(Brief):
What you give back must match the data character for character.

(Source material):
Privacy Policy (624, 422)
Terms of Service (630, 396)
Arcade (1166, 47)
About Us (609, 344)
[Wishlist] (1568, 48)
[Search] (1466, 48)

(Response):
Privacy Policy (624, 422)
Terms of Service (630, 396)
Arcade (1166, 47)
About Us (609, 344)
[Wishlist] (1568, 48)
[Search] (1466, 48)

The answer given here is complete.